[Saved entries]
....................

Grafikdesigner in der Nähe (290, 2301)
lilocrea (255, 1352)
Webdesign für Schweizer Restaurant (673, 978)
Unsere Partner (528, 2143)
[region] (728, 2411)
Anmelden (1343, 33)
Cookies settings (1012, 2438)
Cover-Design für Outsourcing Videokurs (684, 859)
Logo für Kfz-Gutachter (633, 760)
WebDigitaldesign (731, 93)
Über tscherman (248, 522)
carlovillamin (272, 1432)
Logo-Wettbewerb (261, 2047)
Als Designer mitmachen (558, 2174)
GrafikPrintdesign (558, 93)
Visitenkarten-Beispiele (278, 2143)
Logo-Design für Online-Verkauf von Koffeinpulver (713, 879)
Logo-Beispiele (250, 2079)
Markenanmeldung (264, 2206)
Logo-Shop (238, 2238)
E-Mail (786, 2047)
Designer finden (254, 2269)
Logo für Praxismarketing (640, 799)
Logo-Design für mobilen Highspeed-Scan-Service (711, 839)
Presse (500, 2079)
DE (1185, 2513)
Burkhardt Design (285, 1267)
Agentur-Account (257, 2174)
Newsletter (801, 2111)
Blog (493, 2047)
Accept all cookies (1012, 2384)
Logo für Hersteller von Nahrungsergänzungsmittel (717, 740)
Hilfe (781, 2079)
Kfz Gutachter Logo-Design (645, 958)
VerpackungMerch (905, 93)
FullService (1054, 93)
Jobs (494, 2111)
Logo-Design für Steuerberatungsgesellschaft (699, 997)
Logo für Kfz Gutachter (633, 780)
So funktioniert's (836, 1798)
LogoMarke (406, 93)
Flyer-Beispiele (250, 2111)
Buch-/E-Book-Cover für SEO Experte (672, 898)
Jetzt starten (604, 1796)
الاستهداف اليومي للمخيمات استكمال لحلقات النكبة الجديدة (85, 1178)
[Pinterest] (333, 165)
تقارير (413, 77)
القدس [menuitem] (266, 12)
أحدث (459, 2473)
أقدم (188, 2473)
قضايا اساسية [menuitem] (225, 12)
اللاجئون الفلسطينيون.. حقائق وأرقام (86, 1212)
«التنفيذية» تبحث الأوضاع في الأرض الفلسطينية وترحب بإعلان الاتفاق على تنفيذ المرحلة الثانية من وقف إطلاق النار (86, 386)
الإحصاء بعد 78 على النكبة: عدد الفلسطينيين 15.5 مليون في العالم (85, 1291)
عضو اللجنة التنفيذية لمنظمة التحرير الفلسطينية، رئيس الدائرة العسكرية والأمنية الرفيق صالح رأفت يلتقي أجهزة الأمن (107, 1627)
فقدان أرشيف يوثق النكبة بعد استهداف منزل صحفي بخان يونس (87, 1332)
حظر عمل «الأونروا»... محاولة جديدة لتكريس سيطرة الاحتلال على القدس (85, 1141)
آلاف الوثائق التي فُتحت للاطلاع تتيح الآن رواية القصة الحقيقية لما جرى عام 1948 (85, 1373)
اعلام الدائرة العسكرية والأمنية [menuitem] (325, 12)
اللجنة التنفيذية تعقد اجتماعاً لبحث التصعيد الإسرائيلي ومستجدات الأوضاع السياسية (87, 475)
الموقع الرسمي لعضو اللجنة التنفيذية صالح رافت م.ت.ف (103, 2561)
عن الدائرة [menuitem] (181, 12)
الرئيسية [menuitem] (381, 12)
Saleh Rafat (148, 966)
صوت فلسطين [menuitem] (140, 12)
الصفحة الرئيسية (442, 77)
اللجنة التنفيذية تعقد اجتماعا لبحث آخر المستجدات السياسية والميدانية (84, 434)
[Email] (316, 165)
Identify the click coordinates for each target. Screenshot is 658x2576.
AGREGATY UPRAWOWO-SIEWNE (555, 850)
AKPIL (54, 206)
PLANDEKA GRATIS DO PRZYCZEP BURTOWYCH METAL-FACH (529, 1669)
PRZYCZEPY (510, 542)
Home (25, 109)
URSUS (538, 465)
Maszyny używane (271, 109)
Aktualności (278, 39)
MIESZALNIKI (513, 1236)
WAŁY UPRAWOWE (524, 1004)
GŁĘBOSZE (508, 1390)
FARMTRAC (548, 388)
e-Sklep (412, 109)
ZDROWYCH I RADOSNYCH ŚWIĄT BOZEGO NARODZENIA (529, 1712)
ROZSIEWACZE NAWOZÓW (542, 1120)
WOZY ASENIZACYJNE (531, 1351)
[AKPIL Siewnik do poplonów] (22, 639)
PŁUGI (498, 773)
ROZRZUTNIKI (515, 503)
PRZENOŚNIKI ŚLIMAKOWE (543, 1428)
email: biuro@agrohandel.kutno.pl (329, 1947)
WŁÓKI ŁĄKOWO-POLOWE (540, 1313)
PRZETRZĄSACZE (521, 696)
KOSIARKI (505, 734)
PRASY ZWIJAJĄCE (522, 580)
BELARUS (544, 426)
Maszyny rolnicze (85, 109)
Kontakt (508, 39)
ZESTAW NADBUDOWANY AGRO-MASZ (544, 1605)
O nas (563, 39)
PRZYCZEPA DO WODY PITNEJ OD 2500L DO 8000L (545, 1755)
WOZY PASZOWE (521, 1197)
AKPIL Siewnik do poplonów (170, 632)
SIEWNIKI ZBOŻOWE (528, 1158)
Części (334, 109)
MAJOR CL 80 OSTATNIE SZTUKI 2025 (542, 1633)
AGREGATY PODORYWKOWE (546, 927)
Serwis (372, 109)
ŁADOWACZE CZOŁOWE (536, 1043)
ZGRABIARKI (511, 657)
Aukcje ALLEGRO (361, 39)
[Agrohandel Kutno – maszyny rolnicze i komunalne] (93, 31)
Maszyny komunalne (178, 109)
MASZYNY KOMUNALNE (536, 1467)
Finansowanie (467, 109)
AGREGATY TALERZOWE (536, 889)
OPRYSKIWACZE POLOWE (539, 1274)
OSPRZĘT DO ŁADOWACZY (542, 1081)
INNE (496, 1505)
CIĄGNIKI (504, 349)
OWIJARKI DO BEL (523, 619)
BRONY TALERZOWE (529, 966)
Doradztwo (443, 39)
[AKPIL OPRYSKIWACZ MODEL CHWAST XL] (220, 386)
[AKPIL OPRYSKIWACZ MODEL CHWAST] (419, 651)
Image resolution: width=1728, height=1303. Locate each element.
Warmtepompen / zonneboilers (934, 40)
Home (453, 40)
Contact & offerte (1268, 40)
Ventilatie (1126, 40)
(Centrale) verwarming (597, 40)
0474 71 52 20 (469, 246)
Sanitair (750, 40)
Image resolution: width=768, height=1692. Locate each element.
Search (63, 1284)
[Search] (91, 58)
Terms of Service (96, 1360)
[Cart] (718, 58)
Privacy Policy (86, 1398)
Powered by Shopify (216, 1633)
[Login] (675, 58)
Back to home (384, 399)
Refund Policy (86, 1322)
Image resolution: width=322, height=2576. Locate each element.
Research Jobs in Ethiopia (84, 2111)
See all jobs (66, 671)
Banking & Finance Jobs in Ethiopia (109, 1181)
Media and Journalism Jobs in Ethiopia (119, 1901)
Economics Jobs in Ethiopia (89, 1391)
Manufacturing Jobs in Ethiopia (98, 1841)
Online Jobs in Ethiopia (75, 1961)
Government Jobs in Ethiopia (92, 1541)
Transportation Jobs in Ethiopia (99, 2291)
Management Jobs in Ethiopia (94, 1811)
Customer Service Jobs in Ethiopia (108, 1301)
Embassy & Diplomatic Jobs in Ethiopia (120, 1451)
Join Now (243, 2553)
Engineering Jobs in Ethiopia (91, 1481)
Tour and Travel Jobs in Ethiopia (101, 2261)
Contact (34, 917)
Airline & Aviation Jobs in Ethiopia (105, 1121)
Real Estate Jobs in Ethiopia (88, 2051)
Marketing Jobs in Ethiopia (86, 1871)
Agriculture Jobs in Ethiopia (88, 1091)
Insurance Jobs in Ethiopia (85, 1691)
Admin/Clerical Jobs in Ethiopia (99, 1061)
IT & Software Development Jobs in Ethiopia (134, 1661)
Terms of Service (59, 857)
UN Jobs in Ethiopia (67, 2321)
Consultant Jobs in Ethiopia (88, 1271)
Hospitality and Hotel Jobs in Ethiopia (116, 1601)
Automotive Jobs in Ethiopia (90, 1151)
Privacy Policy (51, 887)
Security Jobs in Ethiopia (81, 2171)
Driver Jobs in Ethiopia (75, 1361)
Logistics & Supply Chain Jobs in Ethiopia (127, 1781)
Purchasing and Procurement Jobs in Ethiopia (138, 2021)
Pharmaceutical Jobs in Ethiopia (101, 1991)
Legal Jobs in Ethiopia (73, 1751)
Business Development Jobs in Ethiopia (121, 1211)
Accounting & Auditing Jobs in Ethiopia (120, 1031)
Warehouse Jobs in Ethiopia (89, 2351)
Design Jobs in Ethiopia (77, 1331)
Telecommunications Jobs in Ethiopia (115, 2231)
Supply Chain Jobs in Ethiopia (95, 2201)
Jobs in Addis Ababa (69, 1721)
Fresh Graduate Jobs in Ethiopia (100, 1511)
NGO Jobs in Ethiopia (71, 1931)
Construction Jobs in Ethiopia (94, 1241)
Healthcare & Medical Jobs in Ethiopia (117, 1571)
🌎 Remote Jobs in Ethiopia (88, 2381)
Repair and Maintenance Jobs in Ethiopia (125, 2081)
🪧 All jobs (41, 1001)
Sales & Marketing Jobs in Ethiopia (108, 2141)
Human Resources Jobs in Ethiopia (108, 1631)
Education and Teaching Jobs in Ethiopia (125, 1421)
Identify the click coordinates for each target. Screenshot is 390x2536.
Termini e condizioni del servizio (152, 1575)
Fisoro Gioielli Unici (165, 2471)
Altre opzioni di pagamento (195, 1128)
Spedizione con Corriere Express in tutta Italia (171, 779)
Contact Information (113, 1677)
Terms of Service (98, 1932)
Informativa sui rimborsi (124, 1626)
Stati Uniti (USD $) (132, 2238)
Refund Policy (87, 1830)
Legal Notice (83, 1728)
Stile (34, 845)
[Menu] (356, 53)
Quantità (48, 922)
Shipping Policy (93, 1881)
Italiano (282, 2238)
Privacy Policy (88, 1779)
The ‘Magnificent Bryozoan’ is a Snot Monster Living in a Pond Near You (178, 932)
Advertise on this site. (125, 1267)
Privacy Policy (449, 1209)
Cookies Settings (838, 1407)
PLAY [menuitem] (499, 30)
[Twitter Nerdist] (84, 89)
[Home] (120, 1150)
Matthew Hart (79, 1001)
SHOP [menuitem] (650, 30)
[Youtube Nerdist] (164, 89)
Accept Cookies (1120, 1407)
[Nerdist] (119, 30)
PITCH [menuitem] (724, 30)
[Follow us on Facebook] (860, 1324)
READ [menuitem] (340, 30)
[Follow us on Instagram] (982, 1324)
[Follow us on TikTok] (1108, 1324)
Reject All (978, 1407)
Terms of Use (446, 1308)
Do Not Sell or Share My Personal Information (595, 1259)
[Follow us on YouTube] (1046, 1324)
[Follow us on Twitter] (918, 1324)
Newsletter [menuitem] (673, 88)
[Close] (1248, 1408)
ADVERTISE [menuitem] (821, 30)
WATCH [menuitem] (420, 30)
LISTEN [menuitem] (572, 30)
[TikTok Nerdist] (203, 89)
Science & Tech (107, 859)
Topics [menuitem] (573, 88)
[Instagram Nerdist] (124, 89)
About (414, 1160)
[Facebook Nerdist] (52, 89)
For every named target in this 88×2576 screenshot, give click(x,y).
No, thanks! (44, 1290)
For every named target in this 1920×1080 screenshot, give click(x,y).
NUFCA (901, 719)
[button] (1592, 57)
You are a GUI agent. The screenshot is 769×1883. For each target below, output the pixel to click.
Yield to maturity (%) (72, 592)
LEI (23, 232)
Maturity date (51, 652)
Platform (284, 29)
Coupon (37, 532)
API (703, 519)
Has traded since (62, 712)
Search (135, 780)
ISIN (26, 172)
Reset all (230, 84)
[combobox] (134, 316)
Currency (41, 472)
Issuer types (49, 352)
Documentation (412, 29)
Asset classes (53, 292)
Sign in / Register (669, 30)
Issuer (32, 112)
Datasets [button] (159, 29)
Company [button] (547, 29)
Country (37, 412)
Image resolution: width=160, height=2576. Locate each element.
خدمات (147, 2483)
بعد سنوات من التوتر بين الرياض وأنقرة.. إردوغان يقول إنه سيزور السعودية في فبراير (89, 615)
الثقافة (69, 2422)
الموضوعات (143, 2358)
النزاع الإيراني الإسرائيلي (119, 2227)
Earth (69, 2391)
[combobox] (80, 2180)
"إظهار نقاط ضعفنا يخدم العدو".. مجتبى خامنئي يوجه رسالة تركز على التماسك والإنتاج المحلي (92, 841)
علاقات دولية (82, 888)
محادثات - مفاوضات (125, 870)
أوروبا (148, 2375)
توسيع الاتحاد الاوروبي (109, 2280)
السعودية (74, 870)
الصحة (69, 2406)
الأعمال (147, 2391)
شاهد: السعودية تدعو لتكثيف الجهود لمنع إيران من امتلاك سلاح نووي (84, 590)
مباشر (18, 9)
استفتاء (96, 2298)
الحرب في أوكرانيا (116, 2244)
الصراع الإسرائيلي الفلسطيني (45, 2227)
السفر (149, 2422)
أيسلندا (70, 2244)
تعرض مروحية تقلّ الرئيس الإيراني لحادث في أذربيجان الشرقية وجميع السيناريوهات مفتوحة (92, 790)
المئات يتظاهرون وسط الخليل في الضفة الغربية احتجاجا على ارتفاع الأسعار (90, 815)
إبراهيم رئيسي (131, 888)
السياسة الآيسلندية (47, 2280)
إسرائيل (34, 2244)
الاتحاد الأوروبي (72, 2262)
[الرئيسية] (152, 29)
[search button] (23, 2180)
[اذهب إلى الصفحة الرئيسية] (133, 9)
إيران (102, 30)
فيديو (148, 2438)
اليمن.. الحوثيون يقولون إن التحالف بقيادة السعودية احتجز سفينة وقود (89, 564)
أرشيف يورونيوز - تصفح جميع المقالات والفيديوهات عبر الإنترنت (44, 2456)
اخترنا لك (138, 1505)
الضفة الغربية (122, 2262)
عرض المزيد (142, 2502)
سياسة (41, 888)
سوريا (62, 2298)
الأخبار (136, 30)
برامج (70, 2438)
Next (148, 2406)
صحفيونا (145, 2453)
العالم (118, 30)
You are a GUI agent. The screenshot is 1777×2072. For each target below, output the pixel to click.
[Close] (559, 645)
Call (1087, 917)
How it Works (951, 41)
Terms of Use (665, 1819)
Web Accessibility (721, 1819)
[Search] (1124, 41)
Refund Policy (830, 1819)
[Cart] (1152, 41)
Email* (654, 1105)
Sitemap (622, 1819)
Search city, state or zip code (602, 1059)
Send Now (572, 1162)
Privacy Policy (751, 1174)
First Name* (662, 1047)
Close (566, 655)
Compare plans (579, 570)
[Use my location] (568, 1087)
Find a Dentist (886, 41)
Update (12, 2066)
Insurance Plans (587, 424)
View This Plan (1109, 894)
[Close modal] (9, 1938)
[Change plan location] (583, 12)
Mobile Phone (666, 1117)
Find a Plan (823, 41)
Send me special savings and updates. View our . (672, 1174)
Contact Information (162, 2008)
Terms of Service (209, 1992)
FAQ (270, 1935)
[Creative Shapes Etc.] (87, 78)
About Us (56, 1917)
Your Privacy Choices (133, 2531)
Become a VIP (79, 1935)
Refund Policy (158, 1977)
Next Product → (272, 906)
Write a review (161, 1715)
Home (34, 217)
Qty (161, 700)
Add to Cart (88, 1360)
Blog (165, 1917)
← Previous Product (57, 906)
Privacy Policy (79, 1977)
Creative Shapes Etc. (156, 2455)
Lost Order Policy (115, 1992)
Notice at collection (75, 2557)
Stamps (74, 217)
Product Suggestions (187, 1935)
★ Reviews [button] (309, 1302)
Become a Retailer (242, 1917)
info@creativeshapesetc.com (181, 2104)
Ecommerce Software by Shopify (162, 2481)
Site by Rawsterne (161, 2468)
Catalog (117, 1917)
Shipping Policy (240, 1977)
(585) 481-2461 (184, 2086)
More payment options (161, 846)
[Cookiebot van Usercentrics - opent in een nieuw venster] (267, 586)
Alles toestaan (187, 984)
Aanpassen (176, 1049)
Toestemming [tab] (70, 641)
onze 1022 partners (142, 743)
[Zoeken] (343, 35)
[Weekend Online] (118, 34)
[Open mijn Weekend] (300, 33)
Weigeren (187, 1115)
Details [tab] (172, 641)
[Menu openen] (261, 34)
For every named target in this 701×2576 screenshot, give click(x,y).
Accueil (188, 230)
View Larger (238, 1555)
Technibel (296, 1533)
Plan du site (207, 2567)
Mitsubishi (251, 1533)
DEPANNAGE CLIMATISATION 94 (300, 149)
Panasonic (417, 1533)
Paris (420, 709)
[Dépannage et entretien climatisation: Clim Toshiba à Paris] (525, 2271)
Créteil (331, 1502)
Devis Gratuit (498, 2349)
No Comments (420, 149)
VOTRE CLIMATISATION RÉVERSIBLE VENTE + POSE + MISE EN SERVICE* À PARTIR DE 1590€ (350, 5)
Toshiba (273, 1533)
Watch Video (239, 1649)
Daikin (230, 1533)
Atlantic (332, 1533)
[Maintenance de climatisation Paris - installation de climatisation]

....................

(Task instructions): Check each line of the records for "Instagram" and copy the ones that contain it.

(Answer section):
[Follow us on Instagram] (982, 1324)
[Instagram Nerdist] (124, 89)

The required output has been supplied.